== Exercise aim ==
In the entries below, work out how many lines include "Prime", and write only that number.

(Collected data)
^^^^^^^^
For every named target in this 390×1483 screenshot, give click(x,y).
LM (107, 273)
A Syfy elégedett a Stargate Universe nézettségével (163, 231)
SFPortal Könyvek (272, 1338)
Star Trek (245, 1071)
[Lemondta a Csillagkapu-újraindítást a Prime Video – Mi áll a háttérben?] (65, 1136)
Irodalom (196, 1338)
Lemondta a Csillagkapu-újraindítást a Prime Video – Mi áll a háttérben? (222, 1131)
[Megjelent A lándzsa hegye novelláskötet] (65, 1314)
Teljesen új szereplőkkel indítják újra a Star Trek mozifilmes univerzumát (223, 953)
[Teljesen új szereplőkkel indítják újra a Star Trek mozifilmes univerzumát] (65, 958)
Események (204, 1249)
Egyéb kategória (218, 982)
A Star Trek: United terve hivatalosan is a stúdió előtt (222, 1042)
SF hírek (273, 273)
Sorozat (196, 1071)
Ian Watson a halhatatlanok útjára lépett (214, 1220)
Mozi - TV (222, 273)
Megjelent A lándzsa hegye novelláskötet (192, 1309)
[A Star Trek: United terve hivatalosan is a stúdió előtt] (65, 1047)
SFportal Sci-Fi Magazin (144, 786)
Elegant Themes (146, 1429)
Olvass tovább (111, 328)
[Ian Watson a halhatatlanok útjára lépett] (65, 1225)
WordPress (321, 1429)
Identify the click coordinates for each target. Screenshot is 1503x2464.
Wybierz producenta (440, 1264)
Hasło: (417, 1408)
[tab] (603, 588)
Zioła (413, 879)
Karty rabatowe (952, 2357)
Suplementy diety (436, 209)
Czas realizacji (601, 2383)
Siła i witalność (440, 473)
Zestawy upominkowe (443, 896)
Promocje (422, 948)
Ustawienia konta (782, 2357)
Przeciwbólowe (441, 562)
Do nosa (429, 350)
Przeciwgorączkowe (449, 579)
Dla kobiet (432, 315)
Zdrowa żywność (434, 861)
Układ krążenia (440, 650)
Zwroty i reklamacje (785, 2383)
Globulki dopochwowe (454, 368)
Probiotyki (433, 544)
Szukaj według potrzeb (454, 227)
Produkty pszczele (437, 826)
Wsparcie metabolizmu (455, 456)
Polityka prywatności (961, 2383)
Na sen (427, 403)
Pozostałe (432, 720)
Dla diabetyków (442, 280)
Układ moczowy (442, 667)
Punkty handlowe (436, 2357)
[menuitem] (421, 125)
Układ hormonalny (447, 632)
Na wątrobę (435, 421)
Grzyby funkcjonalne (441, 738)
^^^^^^^^
== Answer to this task ==
2